Supported File Formats
Alan supports a variety of file formats for creating knowledge databases. Here is an overview of the supported formats and their suitability.
File Format | Suitability |
---|---|
.txt | Very well suited |
.md | Very well suited |
.jsonl | Very well suited* |
.html | Well suited |
.docx | Well suited |
.csv | Well suited |
.xlsx | Medium |
.pptx | Medium |
.pdf | Less suitable |
* .jsonl
files allow advanced possibilities. See below
Our support team (support@alan.de) is delighted to offer consulting services to assist you in optimizing your data for Alan. This service is billed on a time and materials basis (T&M), and we're happy to provide a quote if a framework agreement is not already in place.
Explanation of Suitability
- Very well suited: These formats are ideal for creating knowledge databases as they can be easily processed and offer high text quality.
- Well suited: These formats are well suited, but there may be slight limitations in text processing.
- Medium: These formats are moderately suitable, but there may be limitations in text processing.

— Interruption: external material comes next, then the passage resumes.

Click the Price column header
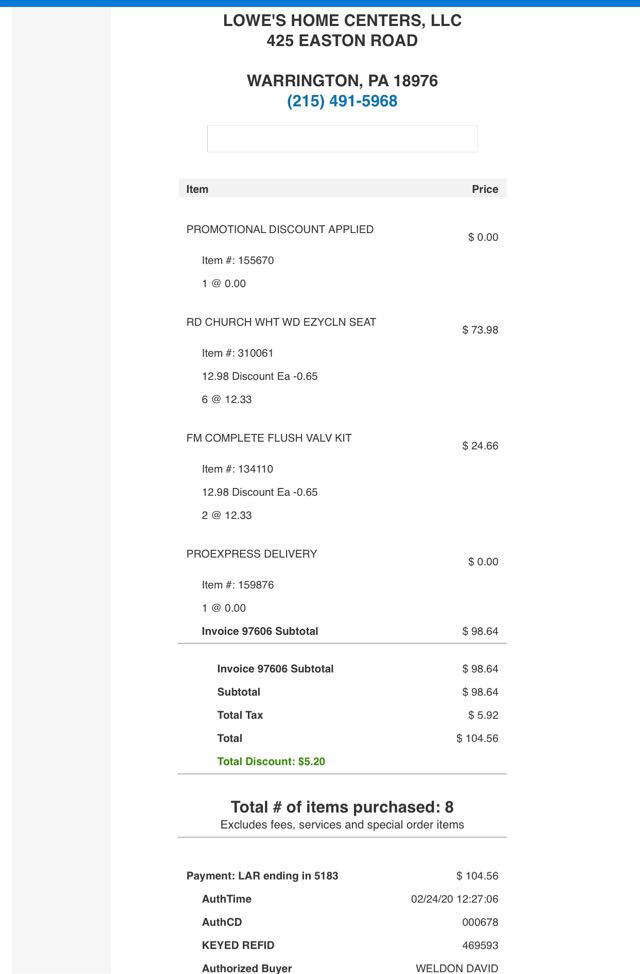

- Less suitable: These formats are less suitable as they may lead to imprecise text extractions or processing errors.
PDF Format
The PDF format is one of the most widely used formats for documents and is supported by Alan. However, it has a few shortcomings that can affect its suitability for text extraction and analysis.
To process PDF files, Alan accesses the text layer, which may not always be available or accurate. As a result, context information can be lost, and errors in extraction may occur.
Whenever possible, it is recommended to upload the source document of the PDF file, such as a .docx
file, instead of the PDF itself. This ensures that the text is extracted with higher accuracy and preserves the original context and formatting.
XLSX Format
The XLSX format is widely used for storing tabular data, but has some limitations when it comes to text extraction. While Alan can process XLSX files, only the text content is extracted, while other information is lost.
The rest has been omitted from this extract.